Two Spirit's Tale

I've avoided sharing my story for fear of sounding like a cliche. We MTF's are all too similar, struggling to be regular guys so long, crossdressing with confused but kind wives, often breaking out of marriages that were wrong to find ourselves alone and far from our goals. Blah, blah, blah....BUT I can add that it was Spirit that led me, all along, to honor my nature. Changing Woman came to me in a dream, in several dreams, affirming my feminine self. My meditation practice also led me to understand that, beyond the coping mechanisms and fears I am, at core, much more female than male. But I also realized that simply delving into a female identity would be as fetishistic and unreal as my early crossdressing. I've craved truth all along, and find myself now living as a man but sometimes going out as a woman. Every day is hard because of this, but it's mostly true. I like my hormone-altered body, but doubt at my age anyone else would appreciate it. Answering ads I find that many men who like T-women are married. I just can't go there. I value my sisters too much for that. If I had the funds to get facial surgery and electro, would I do so and move on? Probably, but I'd be living as a woman with a male self attached instead of the reverse. I know I'm both, and it is so hard to be true to this experience. Sometimes I feel special, but mostly it's hard. Mostly I feel like a fake, a lonely fake. There. Cliche.
brightlittleheart brightlittleheart
51-55, T
2 Responses Nov 26, 2012

I've done some research myself on two spirit people. Its refreshing to hear someone else talk about it. Would love to be friends.

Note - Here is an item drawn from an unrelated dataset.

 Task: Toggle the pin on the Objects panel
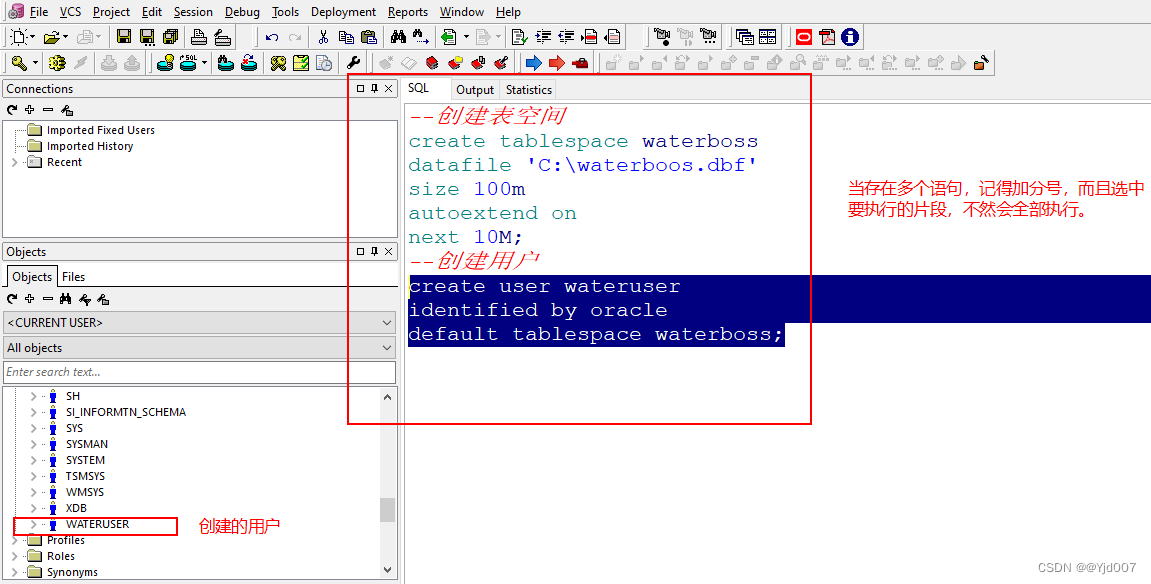pyautogui.click(x=373, y=252)
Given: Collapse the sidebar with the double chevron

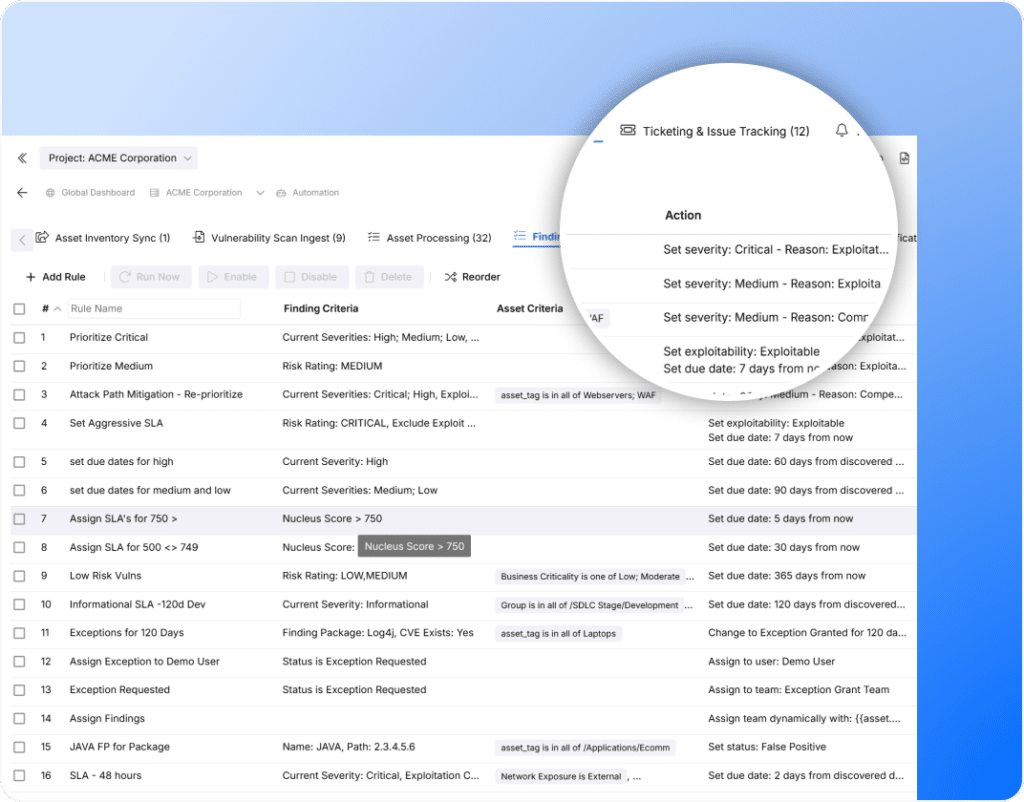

I can certainly relate to your feelings. But this late in life after raising two boys and a 2nd wife I have resigned myself to just crossdressing.

If I were a teen today. I believe I would come out and transition...Angie..

Yep! Same here. To late in life for the first class seat......have to be satisfied traveling in coach. Still a pretty good trip though. If we could start over with the knowledge we have now, I think everyone would do things a little different.